We do like owning the transmission and the pipelines themselves. But, if a customer wants to pipe to us and own that infrastructure, that’s fine. The shift Ventana has made is going to more sticky pipeline infrastructure to all of our saltwater disposal well facilities. We’ve added a lot of pipe. We’re adding more pipe today. We’re drilling additional wells. We’ve just completed two this year. We have a permit for the third. We want to keep growing the pipeline infrastructure to the saltwater disposal facilities and get that water off trucks, which is more expensive and dangerous.
ClearWell was the workover rigs that were in Pioneer Energy Services. Patterson-UTI bought those assets in the middle part of 2021. They did not want the wireline and the workover pieces. They wanted the drilling piece. We bought those workover rigs and the wireline business. We subsequently sold the wireline business to Caliber [Completion Services], and we kept the workover business. We went in and spent capital where they weren’t spending it. We shut down locations that we thought were not profitable. We brought a super amount of efficiency to all of their fieldlevel systems.

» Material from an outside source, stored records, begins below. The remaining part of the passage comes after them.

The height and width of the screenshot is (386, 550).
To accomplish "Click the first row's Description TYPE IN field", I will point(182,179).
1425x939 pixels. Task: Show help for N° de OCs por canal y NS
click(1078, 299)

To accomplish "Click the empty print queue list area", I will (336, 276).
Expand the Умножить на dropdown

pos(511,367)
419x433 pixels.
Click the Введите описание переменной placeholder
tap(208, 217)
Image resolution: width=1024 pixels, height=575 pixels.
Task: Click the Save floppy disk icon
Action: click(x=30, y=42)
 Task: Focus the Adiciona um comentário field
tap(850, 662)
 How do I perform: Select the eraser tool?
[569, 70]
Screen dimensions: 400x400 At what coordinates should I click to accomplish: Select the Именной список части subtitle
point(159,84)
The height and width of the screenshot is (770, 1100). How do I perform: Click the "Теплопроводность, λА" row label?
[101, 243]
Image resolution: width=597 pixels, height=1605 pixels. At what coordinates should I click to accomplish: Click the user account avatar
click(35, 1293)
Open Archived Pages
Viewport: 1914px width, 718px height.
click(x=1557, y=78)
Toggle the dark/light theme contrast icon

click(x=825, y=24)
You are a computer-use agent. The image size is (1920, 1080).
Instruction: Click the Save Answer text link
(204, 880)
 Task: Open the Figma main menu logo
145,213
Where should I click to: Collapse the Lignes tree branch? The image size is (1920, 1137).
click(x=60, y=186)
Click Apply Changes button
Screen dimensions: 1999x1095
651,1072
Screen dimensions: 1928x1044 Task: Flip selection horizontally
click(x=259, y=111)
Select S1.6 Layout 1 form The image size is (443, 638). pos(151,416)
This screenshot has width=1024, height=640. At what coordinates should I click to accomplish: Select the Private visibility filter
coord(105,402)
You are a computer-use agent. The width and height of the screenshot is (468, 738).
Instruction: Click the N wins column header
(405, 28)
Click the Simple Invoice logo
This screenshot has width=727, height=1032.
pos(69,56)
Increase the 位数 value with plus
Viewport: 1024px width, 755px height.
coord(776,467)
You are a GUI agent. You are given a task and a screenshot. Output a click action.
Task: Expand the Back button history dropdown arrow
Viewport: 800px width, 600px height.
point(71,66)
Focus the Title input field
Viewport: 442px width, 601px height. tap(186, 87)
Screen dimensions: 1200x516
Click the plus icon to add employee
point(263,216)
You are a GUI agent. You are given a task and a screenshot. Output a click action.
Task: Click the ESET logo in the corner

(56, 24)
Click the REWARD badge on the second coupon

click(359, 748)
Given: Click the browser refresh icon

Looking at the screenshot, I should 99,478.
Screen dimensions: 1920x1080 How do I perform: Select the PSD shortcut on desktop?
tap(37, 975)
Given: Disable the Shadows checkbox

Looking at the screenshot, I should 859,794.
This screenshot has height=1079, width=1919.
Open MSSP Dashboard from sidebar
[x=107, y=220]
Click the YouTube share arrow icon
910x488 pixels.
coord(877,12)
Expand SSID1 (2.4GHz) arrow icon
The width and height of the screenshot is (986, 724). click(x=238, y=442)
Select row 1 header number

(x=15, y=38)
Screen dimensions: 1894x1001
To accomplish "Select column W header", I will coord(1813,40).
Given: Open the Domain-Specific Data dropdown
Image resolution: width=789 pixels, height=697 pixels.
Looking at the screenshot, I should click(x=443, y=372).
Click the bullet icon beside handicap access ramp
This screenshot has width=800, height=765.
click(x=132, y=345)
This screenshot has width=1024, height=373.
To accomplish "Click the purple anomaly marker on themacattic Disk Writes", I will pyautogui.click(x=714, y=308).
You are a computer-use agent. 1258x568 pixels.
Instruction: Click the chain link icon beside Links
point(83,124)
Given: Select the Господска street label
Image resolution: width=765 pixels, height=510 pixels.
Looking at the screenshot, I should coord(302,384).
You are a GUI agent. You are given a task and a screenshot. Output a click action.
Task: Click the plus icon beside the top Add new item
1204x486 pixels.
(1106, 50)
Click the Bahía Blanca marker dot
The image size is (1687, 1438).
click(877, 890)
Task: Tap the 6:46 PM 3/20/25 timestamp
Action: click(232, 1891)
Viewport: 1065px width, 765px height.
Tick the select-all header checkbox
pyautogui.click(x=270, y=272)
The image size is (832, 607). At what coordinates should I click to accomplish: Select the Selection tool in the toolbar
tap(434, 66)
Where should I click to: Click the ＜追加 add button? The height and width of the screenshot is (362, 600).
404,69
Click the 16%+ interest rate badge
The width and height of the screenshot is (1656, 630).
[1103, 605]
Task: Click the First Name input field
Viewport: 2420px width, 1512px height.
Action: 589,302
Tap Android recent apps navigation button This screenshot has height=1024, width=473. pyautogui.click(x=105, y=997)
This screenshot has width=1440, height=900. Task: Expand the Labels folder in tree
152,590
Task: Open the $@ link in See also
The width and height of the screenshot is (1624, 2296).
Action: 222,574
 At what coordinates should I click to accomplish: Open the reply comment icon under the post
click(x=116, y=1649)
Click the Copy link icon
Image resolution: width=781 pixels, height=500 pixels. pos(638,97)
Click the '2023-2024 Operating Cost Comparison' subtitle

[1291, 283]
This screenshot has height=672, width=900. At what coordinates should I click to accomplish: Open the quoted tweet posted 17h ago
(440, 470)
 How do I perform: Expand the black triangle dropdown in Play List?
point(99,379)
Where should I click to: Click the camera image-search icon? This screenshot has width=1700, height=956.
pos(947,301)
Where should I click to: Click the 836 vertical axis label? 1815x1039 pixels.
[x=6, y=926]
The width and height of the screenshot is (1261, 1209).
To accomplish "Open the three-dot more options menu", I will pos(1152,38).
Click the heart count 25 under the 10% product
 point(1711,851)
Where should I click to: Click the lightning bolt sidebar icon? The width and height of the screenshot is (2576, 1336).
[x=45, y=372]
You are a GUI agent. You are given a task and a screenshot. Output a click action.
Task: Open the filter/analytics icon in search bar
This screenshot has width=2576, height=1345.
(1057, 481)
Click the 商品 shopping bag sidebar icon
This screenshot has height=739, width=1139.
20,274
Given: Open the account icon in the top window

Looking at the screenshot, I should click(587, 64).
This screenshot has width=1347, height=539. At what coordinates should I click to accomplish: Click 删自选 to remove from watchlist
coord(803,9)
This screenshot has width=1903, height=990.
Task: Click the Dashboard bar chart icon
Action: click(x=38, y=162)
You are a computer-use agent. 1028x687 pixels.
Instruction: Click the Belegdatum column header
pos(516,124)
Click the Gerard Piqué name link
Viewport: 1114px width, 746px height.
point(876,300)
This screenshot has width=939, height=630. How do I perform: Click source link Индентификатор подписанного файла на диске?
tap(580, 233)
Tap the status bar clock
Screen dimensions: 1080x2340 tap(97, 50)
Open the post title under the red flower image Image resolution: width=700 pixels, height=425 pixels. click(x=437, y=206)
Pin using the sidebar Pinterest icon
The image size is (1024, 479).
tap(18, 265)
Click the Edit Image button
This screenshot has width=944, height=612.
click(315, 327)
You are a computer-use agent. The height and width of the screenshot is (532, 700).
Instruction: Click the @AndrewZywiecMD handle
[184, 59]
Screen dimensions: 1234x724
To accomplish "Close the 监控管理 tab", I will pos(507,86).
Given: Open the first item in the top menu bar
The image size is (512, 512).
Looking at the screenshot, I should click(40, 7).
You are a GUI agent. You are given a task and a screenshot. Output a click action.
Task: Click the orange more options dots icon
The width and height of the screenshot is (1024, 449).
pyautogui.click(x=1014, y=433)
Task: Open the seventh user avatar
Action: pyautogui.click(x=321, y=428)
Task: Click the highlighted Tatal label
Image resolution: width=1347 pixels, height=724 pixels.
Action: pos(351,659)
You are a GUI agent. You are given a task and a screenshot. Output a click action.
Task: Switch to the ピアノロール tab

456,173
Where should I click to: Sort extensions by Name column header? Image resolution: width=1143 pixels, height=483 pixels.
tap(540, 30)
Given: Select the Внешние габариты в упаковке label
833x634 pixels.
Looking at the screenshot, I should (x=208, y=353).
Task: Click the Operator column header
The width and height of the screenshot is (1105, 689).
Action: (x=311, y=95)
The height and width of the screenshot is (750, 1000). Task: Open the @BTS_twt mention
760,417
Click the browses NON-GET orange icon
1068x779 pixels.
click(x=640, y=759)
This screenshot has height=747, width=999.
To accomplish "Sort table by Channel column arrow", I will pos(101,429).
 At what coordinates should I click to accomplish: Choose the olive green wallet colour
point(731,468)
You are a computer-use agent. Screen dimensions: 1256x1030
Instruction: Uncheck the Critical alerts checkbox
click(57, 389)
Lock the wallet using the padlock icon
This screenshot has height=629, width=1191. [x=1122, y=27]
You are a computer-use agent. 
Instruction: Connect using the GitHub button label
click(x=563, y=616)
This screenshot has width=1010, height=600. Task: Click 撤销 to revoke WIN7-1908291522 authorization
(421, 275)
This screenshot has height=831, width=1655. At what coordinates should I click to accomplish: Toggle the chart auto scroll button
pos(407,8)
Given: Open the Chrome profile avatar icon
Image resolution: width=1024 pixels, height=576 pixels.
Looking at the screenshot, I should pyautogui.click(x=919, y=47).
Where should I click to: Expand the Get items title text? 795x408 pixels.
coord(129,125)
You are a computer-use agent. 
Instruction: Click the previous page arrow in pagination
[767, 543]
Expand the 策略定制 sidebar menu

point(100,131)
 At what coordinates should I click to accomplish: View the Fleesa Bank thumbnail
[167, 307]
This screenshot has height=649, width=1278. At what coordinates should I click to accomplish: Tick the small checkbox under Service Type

We created a plug-and-abandonment, well decommissioning fleet that they didn’t have before. No major surgery; just a little knob turning and creating business segments that make more sense, and closing segments that don’t. We focused back on the traditional workover business and doing what they do best, and then creating a well-site decommissioning business that fit that portfolio of assets. It’s the youngest fleet in the industry. We really don’t run any rigs older than 2008. We have a lot of sophisticated equipment on location. All of our rigs are high-spec. The rigs are taller, our derricks are a little taller. When we built the well-site decommissioning P&A fleet, we did the same thing. We use a lot of automation. We have a much more sophisticated system for everything. That has allowed us to lock up work with the majors. We haven’t been on a huge growth trajectory. We’re running about double the rigs than we were when we bought the company in January 2022. Sometimes, growth for growth’s sake or scale on a multi-basin platform doesn’t really bring any added benefit. You end up creating lots of silos of G&A and more fixed costs, but you don’t necessarily see it impact your bottom line. There was never an IPO strategy or anything like that. Let’s grow it, let’s do it within our own cash flow, and that’s worked really, really well.
JB: Are ClearWell and, more broadly, Marauder focused on specific basins? Or are you pretty basin agnostic?
RP: Basin agnostic for the most part. Obviously, the Permian still has a lot of really positive attributes because it’s still the largest oilfield in the world, but it’s a very tough place to operate. It’s very competitive and the margins are skinny. Sometimes, you look at a certain business and you say, “Why is their Permian division the poorest performing?” It’s because of the makeup of the business. Within ClearWell, we’re agnostic, but we stick to what we’re best at. We haven’t shown up in the Permian in a big way. We nibble around the edges of the Permian now. There’s a lot of well-servicing capacity there and a lot of providers, and it’s tough to keep employees in the Permian. They jump around, they job hop.
So, we like these markets where we’re one of maybe four or five service providers rather than one of 20 or 30. We still have a Williston footprint. We created a Barnett footprint and an eastern Permian footprint. And then we’ve doubled down on all of our efforts in the Gulf Coast, the Eagle Ford, the Woodbine, southern Louisiana and deep South Texas where we have economies of scale and we have roots that we can maximize. That’s been our model. It’s worked well. Don’t step out just for stepping out.
Now, Marauder is basin agnostic. We look at a lot of Permian stuff. We look at things all over the Lower 48, but we’re more interested in the business itself. How profitable is it? How profitable could it be if the right levers were pulled? Again, if it’s major surgery, it’s probably not for us. It just takes too long within a fund life to make those things happen.